■ **Supplied text**:
***
This fragmentation makes it difficult for engineers, especially new hires, to contribute quickly and efficiently. Ideally, we’d have a single-click setup for development environments, but that’s far from the current reality. Internal teams dedicated to maintaining these tools are often overwhelmed by the sheer volume of requests and contributions from other teams.
Our fragmented setup demonstrates that even in large enterprises, internal tools can sometimes lag behind the desired agility and integration.
Internal Open Source: Capital One’s Contribution Model
Despite the hurdles, one area where Capital One excels is in fostering an open-source culture internally. Roughly two-thirds of the new features for our internal tools are contributed by engineers outside of the core developer tools team. This model allows for a more dynamic and responsive development environment where improvements come from across the company.
It’s like having an internal open-source ecosystem. Engineers contribute features and work collaboratively to improve tools that everyone uses.
The challenge is ensuring that contributions don’t lead to duplication of effort or misaligned integrations. That’s why we have technical reviews and meetings to ensure that new features are valuable and don’t repeat existing functionality.
AI Integration: The Future of Internal Tools?
One of the most exciting developments we’re exploring is the potential for AI integration. However, integrating AI into our systems brings up significant compliance and security concerns. While AI can automate many tedious tasks, there’s no way we can allow an AI bot to have full access to our banking systems.
For now, we’re taking a cautious approach, building custom versions of AI tools that can only access specific, limited files within the IDE (Integrated Development Environment). Even these tools are still in the beta testing phase, and we are evaluating whether they can be safely rolled out company-wide.
ChatGPT is like a very good eighth grader at programming.
***
■ **Extracted data**:
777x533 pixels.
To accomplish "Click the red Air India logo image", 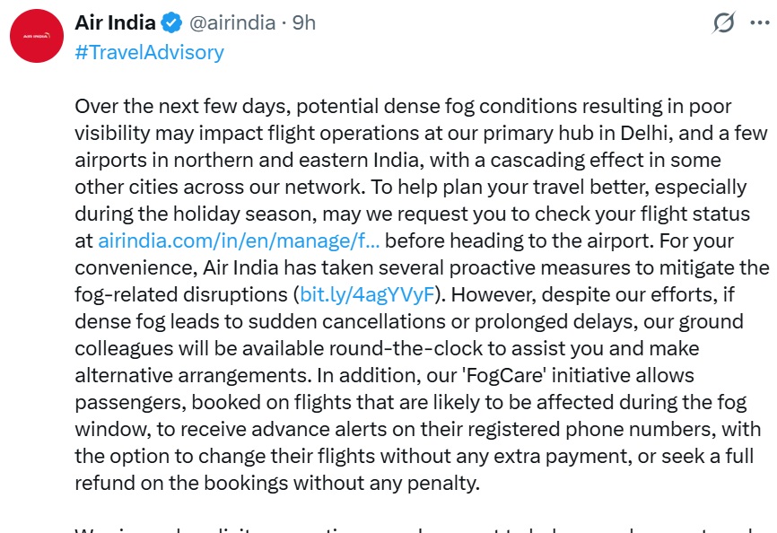I will [36, 36].
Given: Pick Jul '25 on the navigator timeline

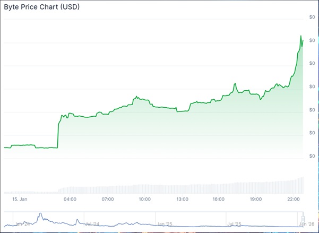Looking at the screenshot, I should pos(234,224).
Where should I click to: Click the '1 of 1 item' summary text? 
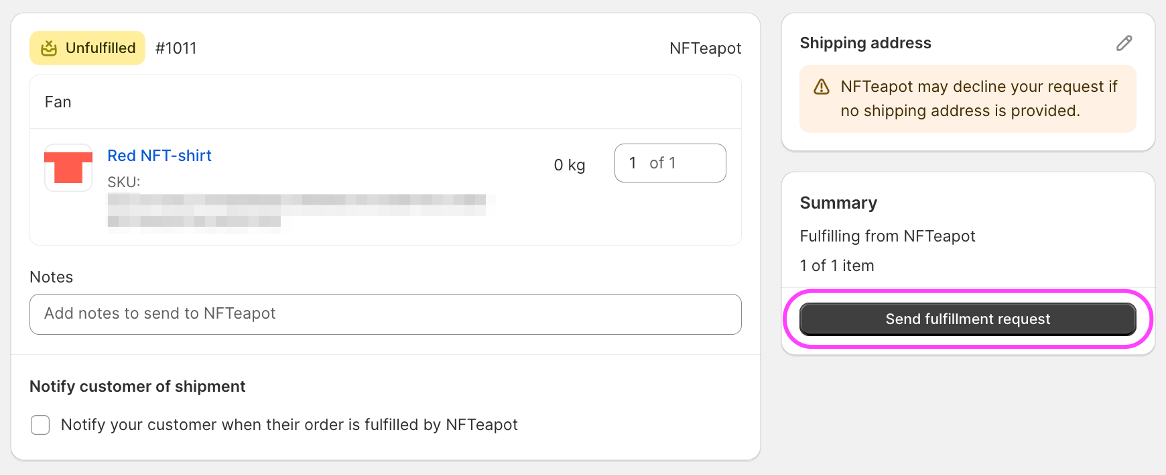click(837, 266)
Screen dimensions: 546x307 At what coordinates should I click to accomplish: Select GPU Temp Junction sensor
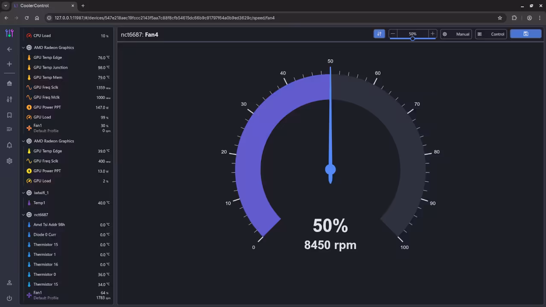(x=50, y=67)
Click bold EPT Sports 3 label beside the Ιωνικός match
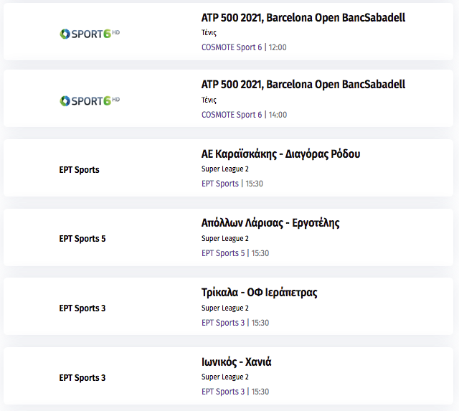The height and width of the screenshot is (411, 459). (x=82, y=378)
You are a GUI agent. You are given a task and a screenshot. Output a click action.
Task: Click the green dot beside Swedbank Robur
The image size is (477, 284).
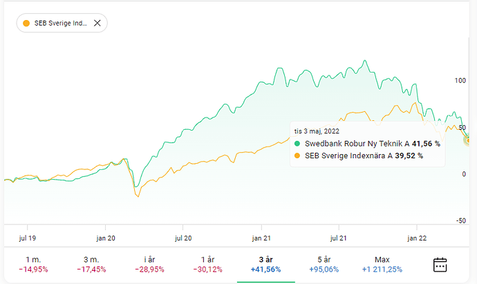click(x=297, y=144)
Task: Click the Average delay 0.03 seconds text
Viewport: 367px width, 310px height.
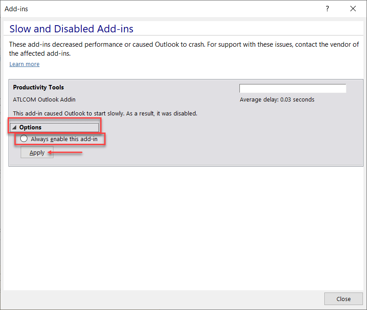Action: (277, 99)
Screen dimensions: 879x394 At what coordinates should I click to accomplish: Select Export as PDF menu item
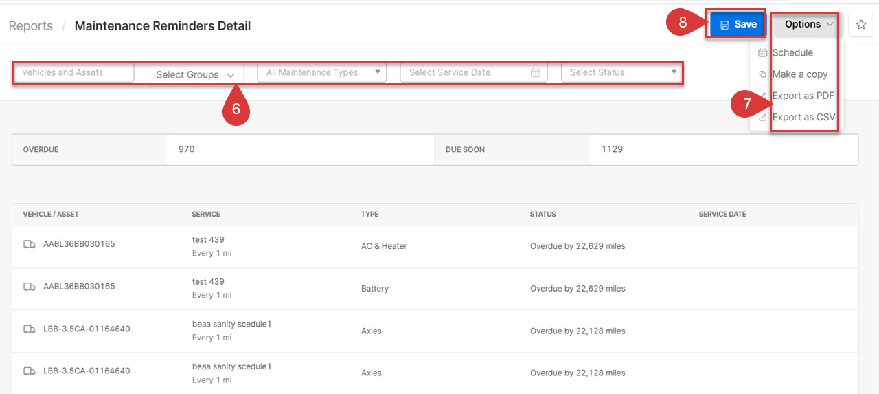pos(802,96)
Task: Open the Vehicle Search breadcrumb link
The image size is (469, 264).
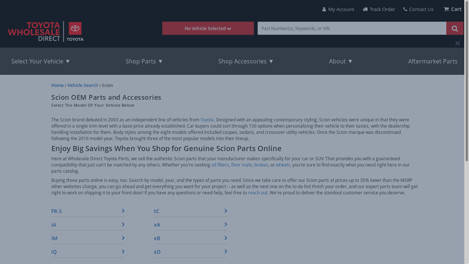Action: 83,85
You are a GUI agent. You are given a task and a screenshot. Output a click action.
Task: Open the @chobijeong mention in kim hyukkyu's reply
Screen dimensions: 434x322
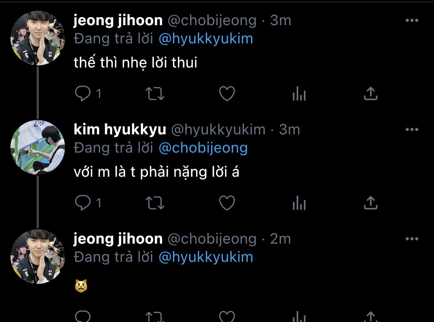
***
■ **Task list**:
1. From the internal tools text, pull out the part that opens with the words containing "The challenge is" and closes with "our banking systems.", copied word for word.
2. Using the internal tools text, decide whether each statement agrees with it, answering yes or no and quoting the words that settle it: (a) About two-thirds of new features for internal tools come from engineers outside the core developer tools team. (b) The custom AI tools can access any file within the IDE. (c) The custom AI tools have already been rolled out across the company.

■ **Numbered answers**:
1.
The challenge is ensuring that contributions don’t lead to duplication of effort or misaligned integrations. That’s why we have technical reviews and meetings to ensure that new features are valuable and don’t repeat existing functionality.
AI Integration: The Future of Internal Tools?
One of the most exciting developments we’re exploring is the potential for AI integration. However, integrating AI into our systems brings up significant compliance and security concerns. While AI can automate many tedious tasks, there’s no way we can allow an AI bot to have full access to our banking systems.

2.
(a) Yes: "Roughly two-thirds of the new features for our internal tools are contributed by engineers outside of the core developer tools team."
(b) No: "building custom versions of AI tools that can only access specific, limited files within the IDE (Integrated Development Environment)."
(c) No: "Even these tools are still in the beta testing phase, and we are evaluating whether they can be safely rolled out company-wide."